= Beginning of Section =
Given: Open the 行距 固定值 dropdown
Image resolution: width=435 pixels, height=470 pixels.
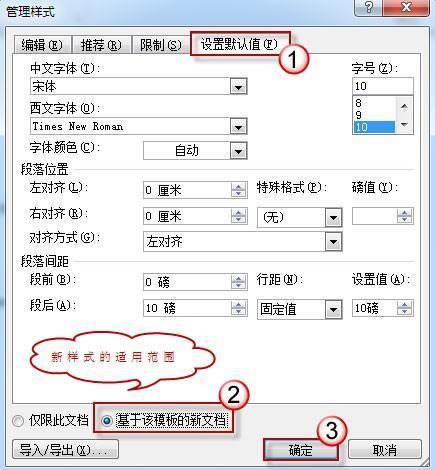Looking at the screenshot, I should (x=334, y=309).
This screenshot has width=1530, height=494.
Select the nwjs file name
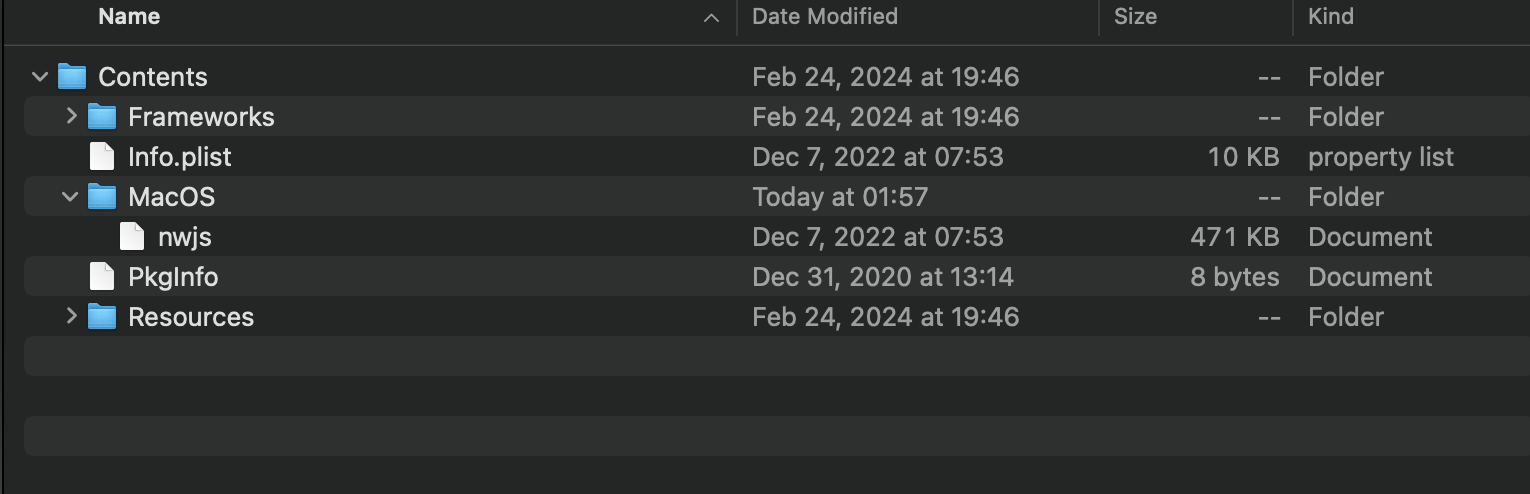pyautogui.click(x=185, y=238)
= End of Section =
▶ _EXERCISE_: Each record has to be set down verbatim, and the pictures must not appear in the copy.

▶ _RESULT BELOW_:
Given: Open the 行距 固定值 dropdown
Image resolution: width=435 pixels, height=470 pixels.
Looking at the screenshot, I should (x=334, y=309).
This screenshot has width=1530, height=494.
Select the nwjs file name
pyautogui.click(x=185, y=238)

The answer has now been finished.